In order to manage the complicated components of the Quabbin Reservoir system, the Metropolitan District Water Supply Commission (MDWSC) built a large administrative complex adjacent to Winsor Dam, the system’s primary control facility, between 1937 and 1938. Situated above a large underground hydroplane hanger, the site contains an office building, two residences, and two garages, all composed of concrete and brick in the Colonial Revival style. This complex, arranged in a formal, axial plan, not only provides a space for the operation of the Quabbin, but architecturally projects the MDWSC’s sense of authority and quest for order.
The MDWSC hired Densmore, LeClear and Robbins to design the complex using southern colonial buildings and the reconstruction of Colonial Williamsburg for inspiration.

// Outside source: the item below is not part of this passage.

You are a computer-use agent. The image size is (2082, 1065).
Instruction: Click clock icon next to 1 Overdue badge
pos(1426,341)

The Quabbin Administration complex’s grouping centers around a two-and-a-half-story, red brick, gabled, rectangular main office block with single-story hyphens connecting to two square, brick, two-story, hipped-roof domestic units to house personnel. The symmetrically arranged main block features parapet end walls with paired, brick chimneys. A pedimented, projecting central bay with a Georgian-style doorway; above the entry is a single six-over-six window and an oculus in the pediment. Behind the domestic units are two large rectangular garages, sited parallel to each other and perpendicular to the office-house complex, forming a courtyard. The garages feature roll-type wooden garage doors.

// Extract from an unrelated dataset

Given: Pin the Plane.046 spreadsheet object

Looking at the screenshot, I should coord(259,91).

The complex’s landscape design, created by Arthur Shurcliff, features brick and gravel walks, evergreens, brick walls, and a brick gate designed by Frederick Kingsbury. The buildings sit on elevated land and face toward the reservoir. Beneath this area is a boat ramp (completed 1941) and hydroplane hanger (no longer in use) constructed of concrete and faced with random ashlar similar to that of the Quabbin Aqueduct structures.
The use of Colonial Revival forms throughout the complex consciously sought to assuage fears about the overall Quabbin project, particularly in its disguising of a modern, massive infrastructure system behind the visage of a recreated colonial ideal. In addition, its strictly ordered garden landscape paralleled the process of the natural system ordering that the reservoir enacted. In 1984, a space on the first floor of the Administration Building was converted to a visitors’ center for the reservoir, operated in cooperation with the Friends of Quabbin, Inc., a non-profit organization. It features exhibits on the Quabbin’s history and role as a public water supplier as well as on wildlife and recreation. As a result, the site further (and more overtly) extends its didacticism. Today the facility also houses a precinct of the Massachusetts State Police.

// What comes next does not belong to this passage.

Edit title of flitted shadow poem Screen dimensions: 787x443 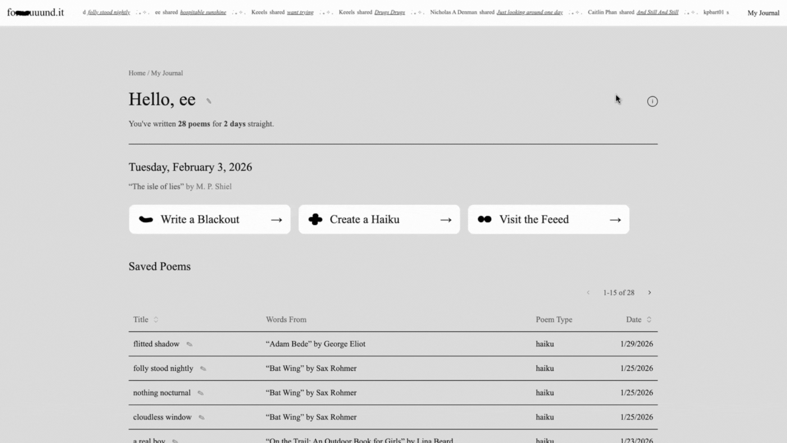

Bowers, M.H. “Form A – Area: Quabbin Reservoir, Belchertown, MA (BLC.G).” Boston: Massachusetts Historical Commission, May 1985.
Carolan, Jane. “Form A – Area: Quabbin Administration Building, Belchertown, MA (BLC.H).” Boston: Massachusetts Historical Commission, April 1985.
Tougias, Michael. Quabbin: A History and Explorer's Guide. Yarmouth Port, MA: On Cape Publications, 2002.